Gorgeous, come on let’s burn thighs and enlarge our butts. This workout is awesome and is a part from “Healthy and Strong” workout program. It combines exercises which tone all sides of our thighs, but without enlarging them. My experience shows me that 99.99% of all women don’t want big thighs they even want to shrink them.
Circuit training, 3 rounds for time
Rumi’s time: 26:59
Equipment: dumbbells, chair
1. Lunge+side kick-side lunge+side raise – 16 count every rep
2. Balerina squat+Toe lift – 16
3. Low lunge-leg raise-side knee kick – 16
4. Deep jump squat – 16
5. Single leg hip thrust on a chair – 16 for every leg
6. Frog clap – 50
How can I have leaner thighs?
I will answer this question, but before that I would like to say that we are born to have big thighs. It is normal women’ thighs to be big and strong. Women can’t gain muscles like men, but we can gain muscles even without taking supplements. If you don’t want to enlarge your muscles, train just with your body weight. At some moment the muscle growth will stop, if you don’t challenging it with increasing the weights.

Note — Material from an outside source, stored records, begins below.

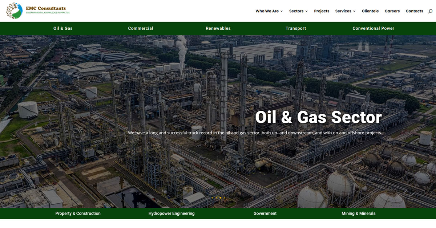The width and height of the screenshot is (436, 228).
Task: Expand the Who We Are dropdown
Action: (x=269, y=11)
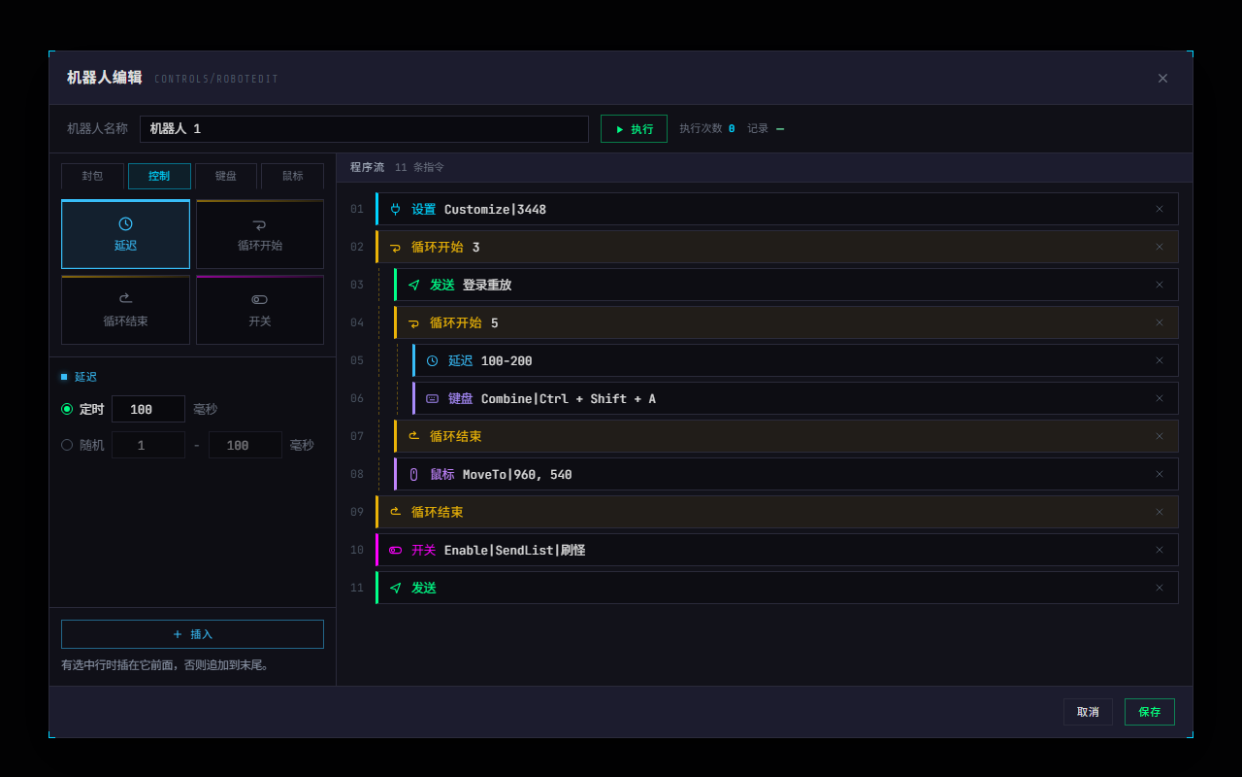Remove the 设置 Customize|3448 instruction
Image resolution: width=1242 pixels, height=777 pixels.
[1159, 209]
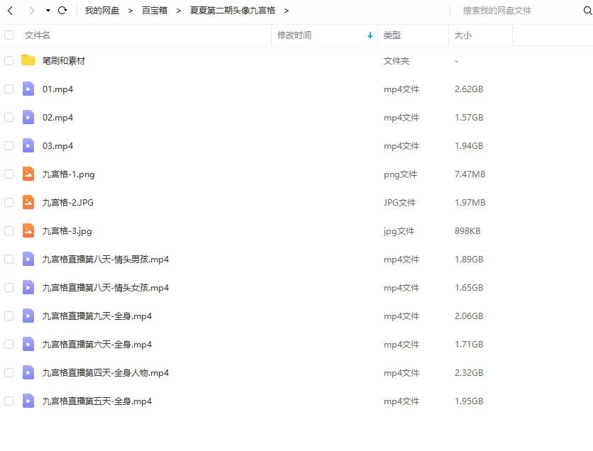Sort files by clicking the 大小 column header
Image resolution: width=593 pixels, height=451 pixels.
click(462, 34)
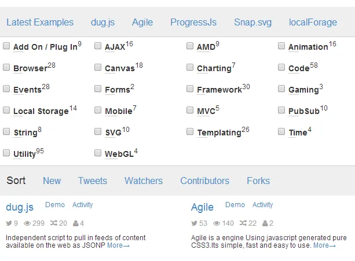This screenshot has height=261, width=355.
Task: Click the Twitter icon under Agile
Action: click(x=194, y=223)
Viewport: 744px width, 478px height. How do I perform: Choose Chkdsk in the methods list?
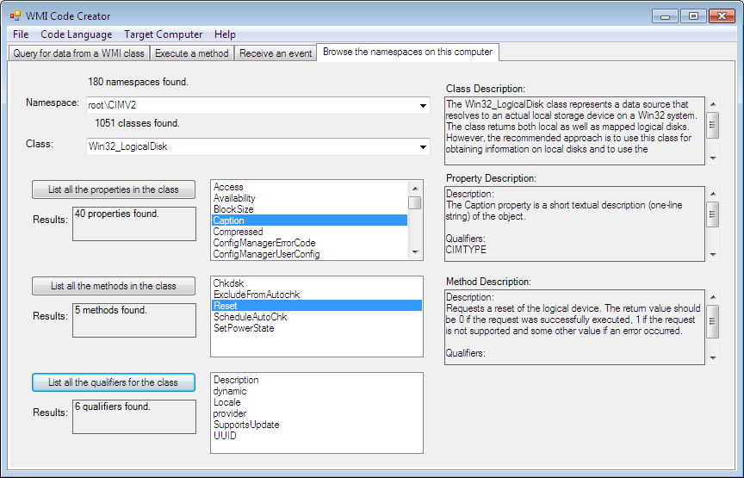click(228, 283)
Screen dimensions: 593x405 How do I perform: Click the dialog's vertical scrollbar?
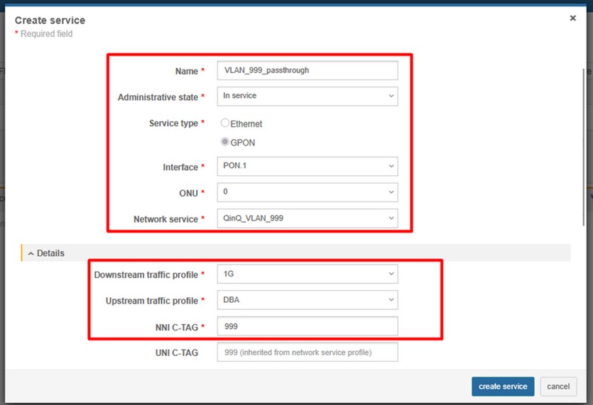click(x=584, y=142)
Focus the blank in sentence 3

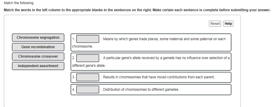pos(88,77)
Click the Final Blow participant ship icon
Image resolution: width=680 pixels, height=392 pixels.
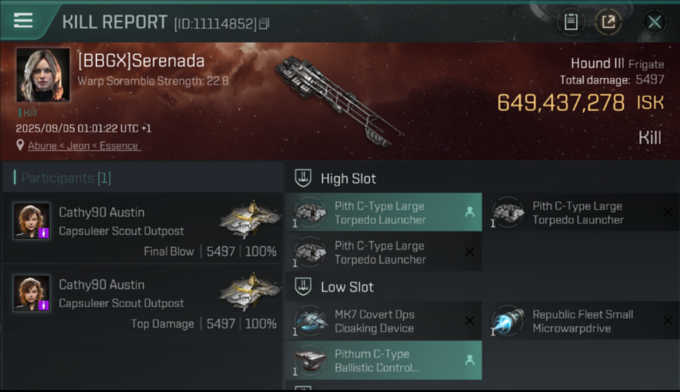pyautogui.click(x=250, y=220)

Every beginner build muscles when she starts working out – the body is adapting to the new environment. Adaptation is what keeps us alive – this is a crucial characteristic for living organisms.
If you don’t want to make your thighs bigger, just train with your body weight at home. If you like going to the gym, train with weight that you can do 5 reps, even better 3-4 reps maximum. If you train with weights, you are going to gain muscles for sure. But if you don’t want big muscle growth, then train with weights you can do less than 5 reps with.
Warning: First start doing exercises with such weights that you can do 15-20 reps. After, you get used to the exercises, you will increase the weight and decrease the reps. Working out with 3-4 reps is not for beginners.
Or work out with me 🙂 You are not going to enlarge your thighs and arms with my workouts 🙂
Gorgeous, how did you feel this workout? I was super excited after doing it. I felt all parts of my thighs and butt toned.
See you at the next sweat workout!
Rumi
Hi Rumi, thank you for the last two workouts. I have been doing all your workouts since you began on you tube. I know that you have spurts of uploading so I get excited when you are back. You have great variations on certain movements and they do work. I like staying fit and your workouts are a must do. 🙂
Kate, I am happy you like varitiations 🙂
Rumi,
You are a lifesaver! I’ve been doing your workouts for years and they’re great! My son is almost a year old and I only need to lose 2 more kilos to be my pre-pregnancy weight. It’s really hard, but you motivate me 🙂 Thank you
You cam do it Liz! Just eat and exercise, results will come!